Jill Wolfson is the author of several award-winning novels, including What I Call Life; Home, and Other Big, Fat Lies; and her newest book, Cold Hands, Warm Heart, the summary of which begins, "Dani was born with her heart on the wrong side of her body." How can you not want to read this book? And remember that cartoon about the boy whose organs were on the outside of his body? I wonder if he ever paid a visit to the Indiana Sand Dunes. But I digress... Visit Jill on the web at jillwolfson.com.
The following questions are based on James Lipton's questions from Inside the Actors Studio, which, in turn, are based on the Proust Questionnaire. One of the questions is about swearing, so please excuse our French.

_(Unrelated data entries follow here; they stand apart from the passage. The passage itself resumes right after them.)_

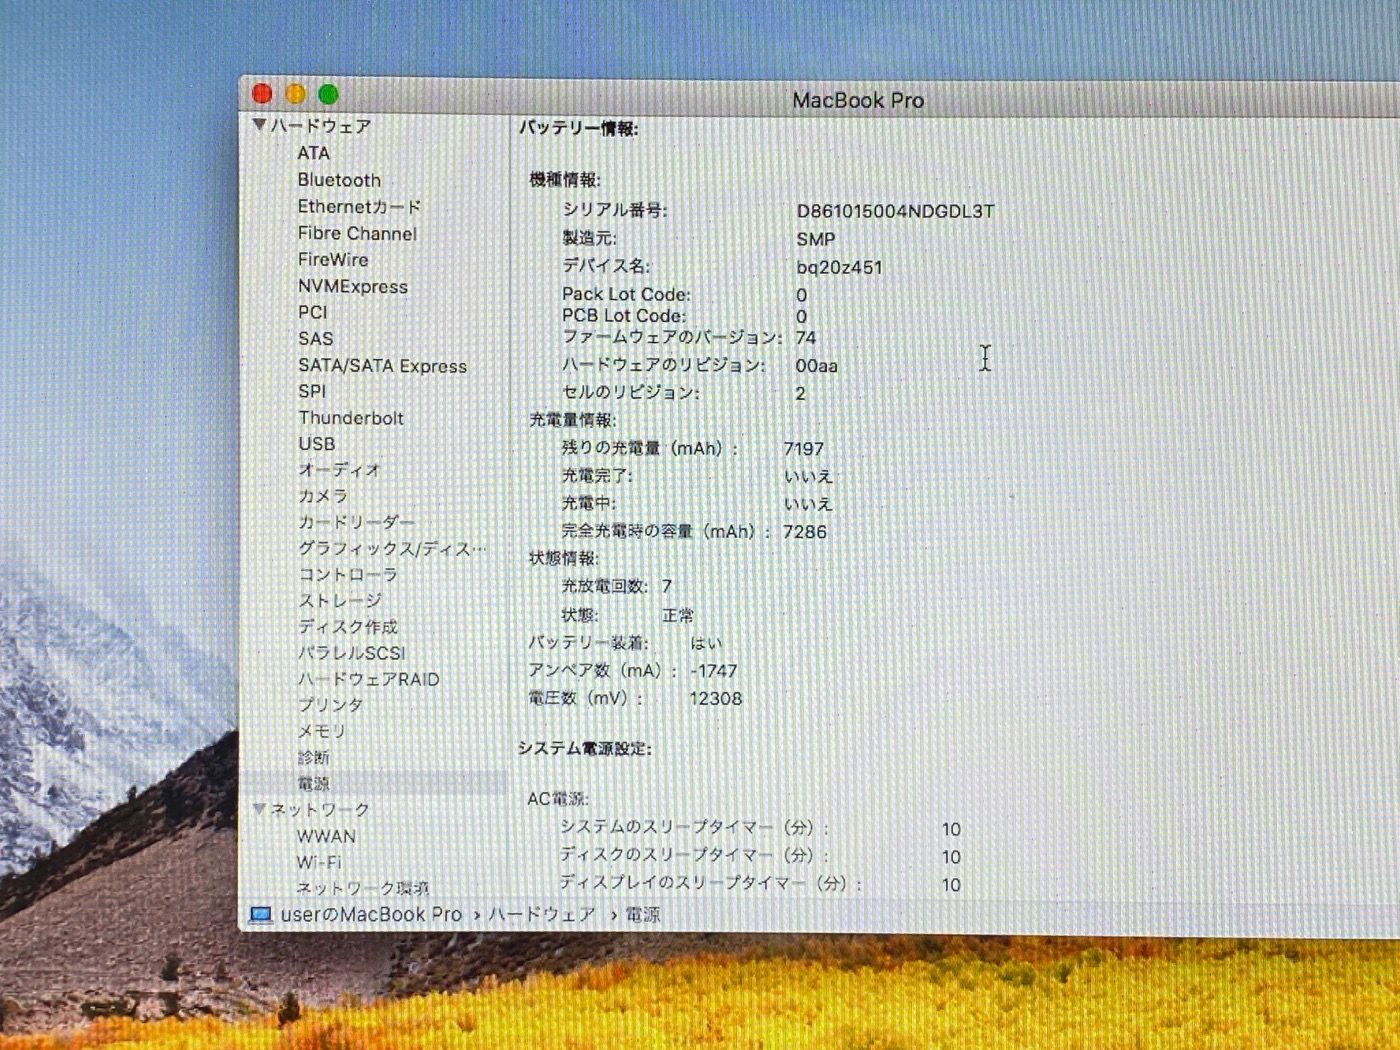Open the SATA/SATA Express section

(x=382, y=366)
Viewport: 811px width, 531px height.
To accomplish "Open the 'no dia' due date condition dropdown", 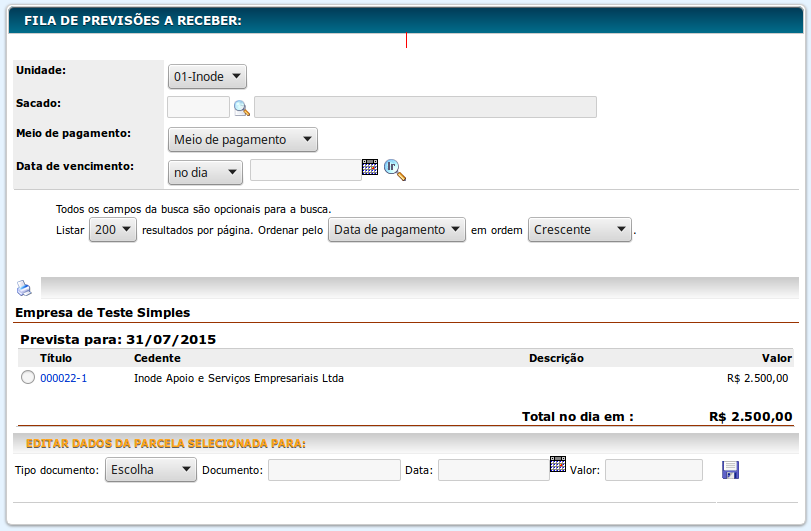I will pyautogui.click(x=205, y=173).

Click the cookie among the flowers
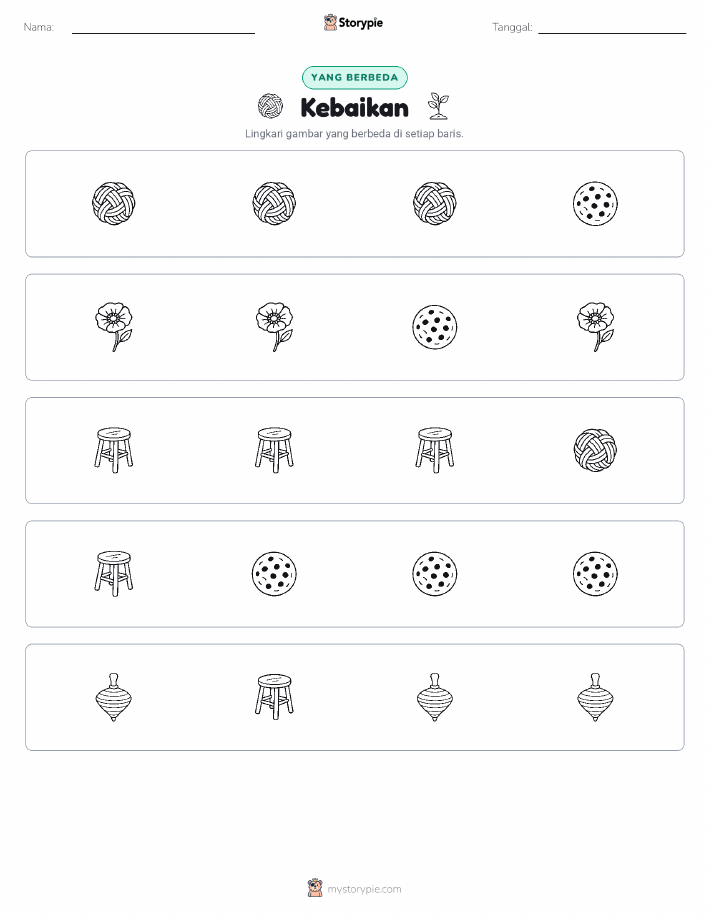pos(435,327)
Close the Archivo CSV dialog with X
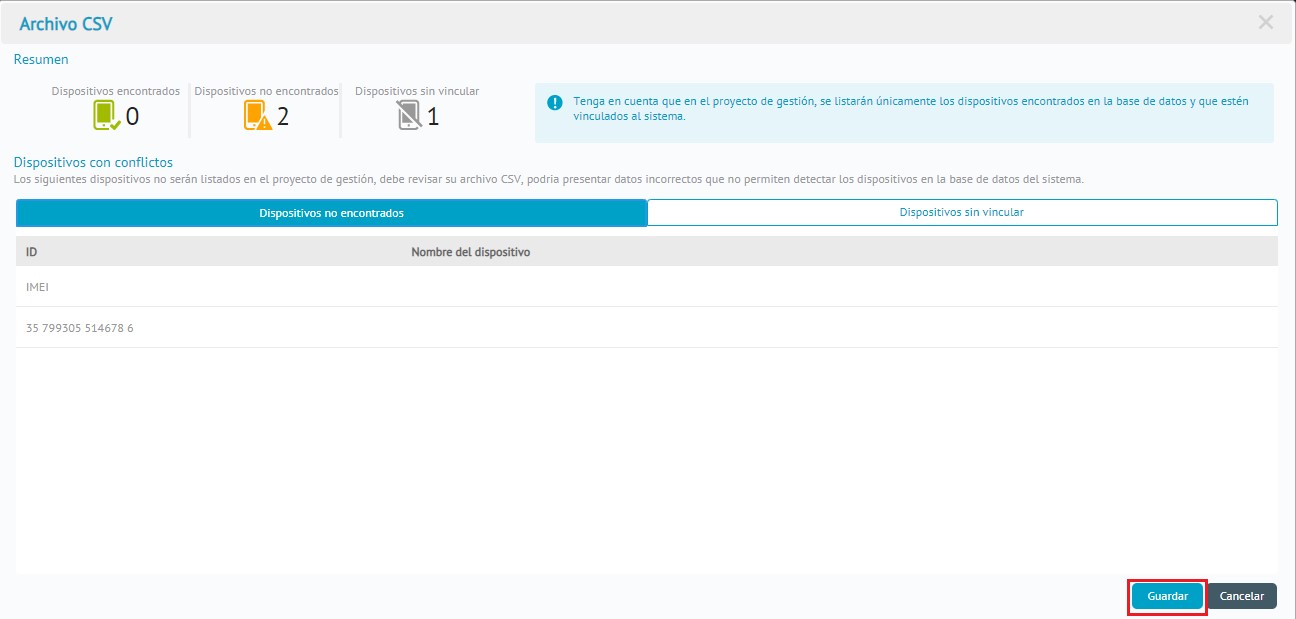This screenshot has height=619, width=1296. tap(1266, 22)
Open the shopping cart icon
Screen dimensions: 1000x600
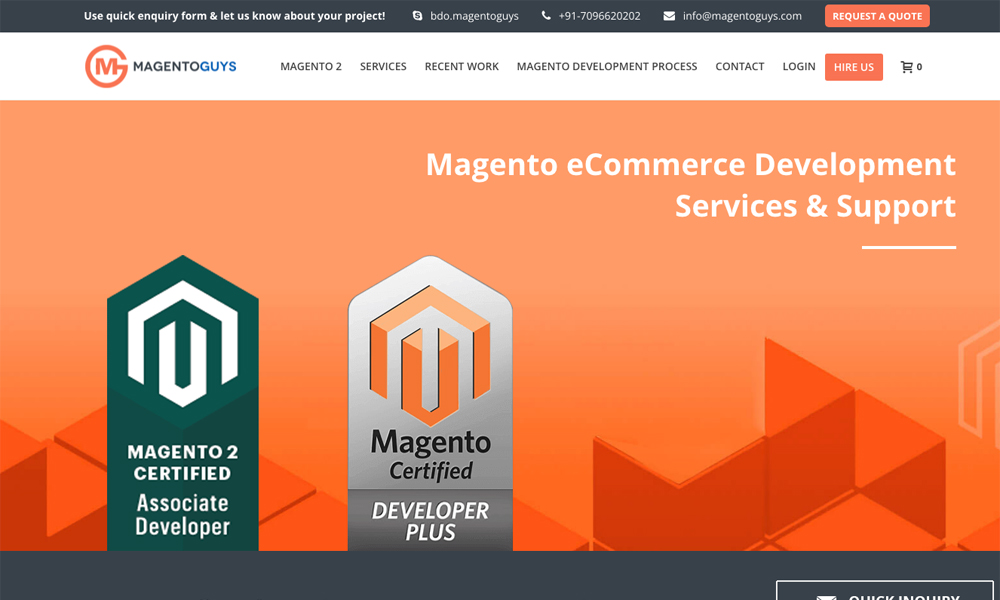click(907, 67)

Ladies and gentlemen, I present Jill Wolfson!
1. What is your favorite word?
Right now, it’s “absquatulate.” I love the sound of it and its whimsical origins. It dates to the American Midwest in the 1800s when people were coining lots of these funny-sounding, pseudo-Latin, high-sounding words, like skedaddle and discombobulate. Absquatulate means to depart in a hurry and probably brings together the prefix ab-, "away from," with a base of squat – to sit. Very creative. Okay, I’m going to absquatulate from this question now. On to the next!

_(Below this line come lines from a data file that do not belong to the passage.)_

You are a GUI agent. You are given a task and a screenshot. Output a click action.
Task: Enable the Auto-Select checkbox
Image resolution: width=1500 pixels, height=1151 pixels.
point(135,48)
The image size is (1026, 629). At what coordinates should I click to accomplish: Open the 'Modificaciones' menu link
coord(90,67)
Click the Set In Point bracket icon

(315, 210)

2. What is your least favorite word?
Pustule. I have no particular aversion to medical terminology. I love psoriasis and cadaver, for example. But pustule makes me cringe.
3. What turns you on creatively, spiritually or emotionally?
Being in tune with the belly laugh at the center of the universe.
4. What turns you off creatively, spiritually or emotionally?
Anything done purely for cash or fame.
5. What sound or noise do you love? Silence.
6. What sound or noise do you hate? Too much silence. My own thoughts drive me crazy. Turn up the music!
7. What is your favorite curse word? Kish mir in tuchis. (Kiss my ass in Yiddish). I heard it my entire childhood.
8. What profession other than your own would you like to attempt? Captain of an intergalactic space craft
9. What profession would you not like to do? President of any country existing today
10. If Heaven exists, what would you like to hear God say when you arrive at the Pearly Gates?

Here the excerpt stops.